Cystic Fibrosis V.3.0 Description
Background
Cystic Fibrosis is an inherited genetic disorder that affects children and young adults. It is caused by a number of genetic mutations in the Cystic Fibrosis Transmembrane Conductance Regulator (CFTR) gene. The American College of Obstetricians and Gynecologists currently recommends that couples planning a pregnancy or seeking prenatal care be screened for cystic fibrosis gene mutations.
For a list of mutations please click here.
The CFTR gene comprises 27 exons and spans ~250 kb on the long arm of chromosome 7.

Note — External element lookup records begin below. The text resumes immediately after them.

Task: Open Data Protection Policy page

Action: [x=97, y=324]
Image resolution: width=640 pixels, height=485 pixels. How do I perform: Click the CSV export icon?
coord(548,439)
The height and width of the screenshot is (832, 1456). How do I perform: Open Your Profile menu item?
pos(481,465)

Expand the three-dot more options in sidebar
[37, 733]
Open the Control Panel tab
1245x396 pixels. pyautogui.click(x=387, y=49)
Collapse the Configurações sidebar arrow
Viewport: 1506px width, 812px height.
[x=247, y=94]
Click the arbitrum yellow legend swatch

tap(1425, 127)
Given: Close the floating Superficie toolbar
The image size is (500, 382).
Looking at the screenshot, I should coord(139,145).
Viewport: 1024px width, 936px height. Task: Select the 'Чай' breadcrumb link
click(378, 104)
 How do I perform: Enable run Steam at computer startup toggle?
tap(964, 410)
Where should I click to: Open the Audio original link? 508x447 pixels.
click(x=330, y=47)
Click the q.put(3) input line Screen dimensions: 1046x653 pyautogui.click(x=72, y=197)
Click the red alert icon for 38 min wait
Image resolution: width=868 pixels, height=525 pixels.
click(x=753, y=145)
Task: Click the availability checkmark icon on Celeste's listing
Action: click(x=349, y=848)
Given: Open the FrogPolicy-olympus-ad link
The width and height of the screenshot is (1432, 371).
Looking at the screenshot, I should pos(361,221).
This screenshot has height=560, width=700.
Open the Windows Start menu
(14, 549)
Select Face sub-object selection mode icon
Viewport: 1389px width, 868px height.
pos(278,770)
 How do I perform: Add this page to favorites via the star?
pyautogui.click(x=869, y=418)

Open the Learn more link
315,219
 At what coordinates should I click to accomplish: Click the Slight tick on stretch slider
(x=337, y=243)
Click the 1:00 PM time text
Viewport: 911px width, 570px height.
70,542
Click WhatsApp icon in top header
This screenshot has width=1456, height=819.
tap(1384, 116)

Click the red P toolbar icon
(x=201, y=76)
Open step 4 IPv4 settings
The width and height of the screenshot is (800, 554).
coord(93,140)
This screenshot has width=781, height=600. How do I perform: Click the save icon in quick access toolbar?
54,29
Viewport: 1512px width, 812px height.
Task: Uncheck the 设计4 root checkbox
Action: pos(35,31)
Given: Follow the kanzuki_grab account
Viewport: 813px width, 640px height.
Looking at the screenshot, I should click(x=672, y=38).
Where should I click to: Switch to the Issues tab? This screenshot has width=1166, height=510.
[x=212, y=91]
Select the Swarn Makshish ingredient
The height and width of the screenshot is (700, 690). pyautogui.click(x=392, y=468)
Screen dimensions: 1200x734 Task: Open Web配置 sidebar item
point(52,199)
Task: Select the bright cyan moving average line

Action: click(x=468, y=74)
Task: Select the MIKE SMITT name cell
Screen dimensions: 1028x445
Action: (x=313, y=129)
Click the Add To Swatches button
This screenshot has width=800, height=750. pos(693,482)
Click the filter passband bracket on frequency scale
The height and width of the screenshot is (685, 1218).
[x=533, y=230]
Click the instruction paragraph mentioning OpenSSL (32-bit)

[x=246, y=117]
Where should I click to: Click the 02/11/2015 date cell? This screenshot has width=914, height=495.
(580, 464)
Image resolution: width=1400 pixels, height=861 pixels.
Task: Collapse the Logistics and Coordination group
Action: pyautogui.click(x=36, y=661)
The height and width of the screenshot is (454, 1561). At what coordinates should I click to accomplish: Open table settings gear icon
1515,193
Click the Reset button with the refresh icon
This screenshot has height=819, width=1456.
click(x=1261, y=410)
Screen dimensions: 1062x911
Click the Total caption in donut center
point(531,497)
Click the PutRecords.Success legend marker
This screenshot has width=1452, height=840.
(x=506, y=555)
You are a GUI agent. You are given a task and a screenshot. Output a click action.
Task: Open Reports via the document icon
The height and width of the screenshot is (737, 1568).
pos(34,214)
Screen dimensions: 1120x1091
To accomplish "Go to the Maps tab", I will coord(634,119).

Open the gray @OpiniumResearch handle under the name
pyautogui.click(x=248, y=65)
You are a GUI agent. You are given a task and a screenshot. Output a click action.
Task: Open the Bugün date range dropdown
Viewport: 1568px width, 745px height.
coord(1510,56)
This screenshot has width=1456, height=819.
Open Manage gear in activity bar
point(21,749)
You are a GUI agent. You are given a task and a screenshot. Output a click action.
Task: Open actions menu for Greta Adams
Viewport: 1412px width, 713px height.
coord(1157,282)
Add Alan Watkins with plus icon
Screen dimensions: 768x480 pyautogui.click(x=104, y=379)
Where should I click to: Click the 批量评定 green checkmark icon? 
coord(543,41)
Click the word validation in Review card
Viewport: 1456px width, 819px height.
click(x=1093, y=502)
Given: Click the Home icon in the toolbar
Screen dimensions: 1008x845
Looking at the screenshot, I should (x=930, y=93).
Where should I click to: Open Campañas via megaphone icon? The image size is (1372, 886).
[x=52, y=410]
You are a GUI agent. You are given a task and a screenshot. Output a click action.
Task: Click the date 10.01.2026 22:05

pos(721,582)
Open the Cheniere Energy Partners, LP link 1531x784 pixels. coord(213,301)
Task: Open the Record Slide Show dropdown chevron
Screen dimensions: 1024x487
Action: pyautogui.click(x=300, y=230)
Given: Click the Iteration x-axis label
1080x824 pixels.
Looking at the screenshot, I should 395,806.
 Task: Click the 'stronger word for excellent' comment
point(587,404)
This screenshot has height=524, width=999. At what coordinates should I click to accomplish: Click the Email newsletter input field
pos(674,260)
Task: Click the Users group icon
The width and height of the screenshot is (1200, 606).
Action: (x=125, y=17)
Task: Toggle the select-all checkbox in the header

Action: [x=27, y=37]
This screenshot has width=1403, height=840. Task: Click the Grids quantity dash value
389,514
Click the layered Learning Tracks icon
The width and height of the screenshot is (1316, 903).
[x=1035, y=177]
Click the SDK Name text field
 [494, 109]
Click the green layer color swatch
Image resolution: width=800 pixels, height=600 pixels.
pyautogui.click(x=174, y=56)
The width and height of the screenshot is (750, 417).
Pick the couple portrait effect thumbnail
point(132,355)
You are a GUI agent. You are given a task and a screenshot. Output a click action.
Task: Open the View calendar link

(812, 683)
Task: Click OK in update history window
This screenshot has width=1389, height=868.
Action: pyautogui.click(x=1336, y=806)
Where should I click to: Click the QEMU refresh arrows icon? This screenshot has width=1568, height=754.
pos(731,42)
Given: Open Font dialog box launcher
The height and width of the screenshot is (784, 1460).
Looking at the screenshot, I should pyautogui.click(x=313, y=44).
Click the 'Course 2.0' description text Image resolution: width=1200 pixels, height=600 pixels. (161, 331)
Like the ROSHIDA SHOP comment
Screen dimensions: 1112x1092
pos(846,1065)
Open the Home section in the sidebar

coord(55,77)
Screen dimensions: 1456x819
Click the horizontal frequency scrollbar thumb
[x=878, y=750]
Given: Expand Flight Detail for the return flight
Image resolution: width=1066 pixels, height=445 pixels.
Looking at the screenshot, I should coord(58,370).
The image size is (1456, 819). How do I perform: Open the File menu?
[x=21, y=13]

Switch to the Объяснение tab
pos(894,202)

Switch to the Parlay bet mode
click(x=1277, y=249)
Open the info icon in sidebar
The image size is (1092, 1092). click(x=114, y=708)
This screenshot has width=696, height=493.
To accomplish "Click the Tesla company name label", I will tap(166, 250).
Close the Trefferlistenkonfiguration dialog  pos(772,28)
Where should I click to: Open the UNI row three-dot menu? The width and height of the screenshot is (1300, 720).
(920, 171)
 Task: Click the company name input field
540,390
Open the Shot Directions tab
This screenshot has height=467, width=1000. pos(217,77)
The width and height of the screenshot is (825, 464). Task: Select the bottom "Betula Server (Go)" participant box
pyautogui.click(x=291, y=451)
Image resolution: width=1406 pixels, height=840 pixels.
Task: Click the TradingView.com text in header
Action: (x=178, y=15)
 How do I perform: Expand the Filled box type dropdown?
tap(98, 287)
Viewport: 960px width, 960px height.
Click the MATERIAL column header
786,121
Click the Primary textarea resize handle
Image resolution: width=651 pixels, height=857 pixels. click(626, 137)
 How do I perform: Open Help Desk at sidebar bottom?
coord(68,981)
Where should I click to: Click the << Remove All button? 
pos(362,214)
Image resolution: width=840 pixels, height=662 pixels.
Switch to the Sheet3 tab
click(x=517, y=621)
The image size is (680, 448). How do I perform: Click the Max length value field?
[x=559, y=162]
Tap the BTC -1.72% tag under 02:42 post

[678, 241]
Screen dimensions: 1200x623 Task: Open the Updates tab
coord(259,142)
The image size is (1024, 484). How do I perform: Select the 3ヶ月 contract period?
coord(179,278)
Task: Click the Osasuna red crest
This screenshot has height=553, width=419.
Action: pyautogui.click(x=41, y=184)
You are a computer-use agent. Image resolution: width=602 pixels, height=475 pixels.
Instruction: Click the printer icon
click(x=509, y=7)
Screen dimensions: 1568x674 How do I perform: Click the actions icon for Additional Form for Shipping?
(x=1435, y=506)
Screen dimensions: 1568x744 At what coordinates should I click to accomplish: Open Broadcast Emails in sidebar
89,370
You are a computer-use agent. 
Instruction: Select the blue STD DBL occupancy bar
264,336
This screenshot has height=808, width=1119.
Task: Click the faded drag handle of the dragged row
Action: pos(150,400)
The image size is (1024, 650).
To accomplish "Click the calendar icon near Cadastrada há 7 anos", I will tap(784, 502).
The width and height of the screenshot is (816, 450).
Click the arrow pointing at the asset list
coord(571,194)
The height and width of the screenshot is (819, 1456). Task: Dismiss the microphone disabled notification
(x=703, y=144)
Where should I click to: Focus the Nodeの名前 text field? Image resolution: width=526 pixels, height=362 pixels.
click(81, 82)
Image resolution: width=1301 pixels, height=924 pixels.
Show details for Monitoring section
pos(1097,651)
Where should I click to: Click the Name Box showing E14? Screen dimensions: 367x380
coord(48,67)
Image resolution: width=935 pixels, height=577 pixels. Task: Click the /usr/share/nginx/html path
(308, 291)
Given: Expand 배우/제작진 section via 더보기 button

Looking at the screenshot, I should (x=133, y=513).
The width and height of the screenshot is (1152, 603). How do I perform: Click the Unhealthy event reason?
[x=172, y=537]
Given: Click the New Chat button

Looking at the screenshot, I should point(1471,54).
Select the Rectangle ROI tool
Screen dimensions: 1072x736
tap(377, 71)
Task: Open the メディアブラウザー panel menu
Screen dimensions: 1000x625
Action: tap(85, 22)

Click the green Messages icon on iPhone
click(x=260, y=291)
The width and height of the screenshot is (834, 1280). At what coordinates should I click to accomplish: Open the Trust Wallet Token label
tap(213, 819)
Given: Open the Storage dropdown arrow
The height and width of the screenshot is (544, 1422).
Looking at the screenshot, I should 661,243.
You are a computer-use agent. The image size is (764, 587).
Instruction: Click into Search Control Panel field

Since the cloning of the CFTR gene, more than 1300 mutations have been identified. Mutations in the CFTR protein affect the ability of epithelial cells to secrete chloride ions in response to cyclic AMP.
Benefits
- Quality Controlled Reagents
- High Specificity
- Simple to use
- Cost Effective
Technology Description
The Abbott Molecular CF v3.0 reagents are based on Oligonucleotide Ligation Assay (OLA) technology. This technology combines target specific PCR amplification with OLA probes to produce allele specific fragments which can then be analyzed by electrophoretic Sequence Coded Separation (SCS).
OLA exploits the ability of DNA ligases to join adjacent nucleotides covalently only when they perfectly complement a single-stranded DNA template.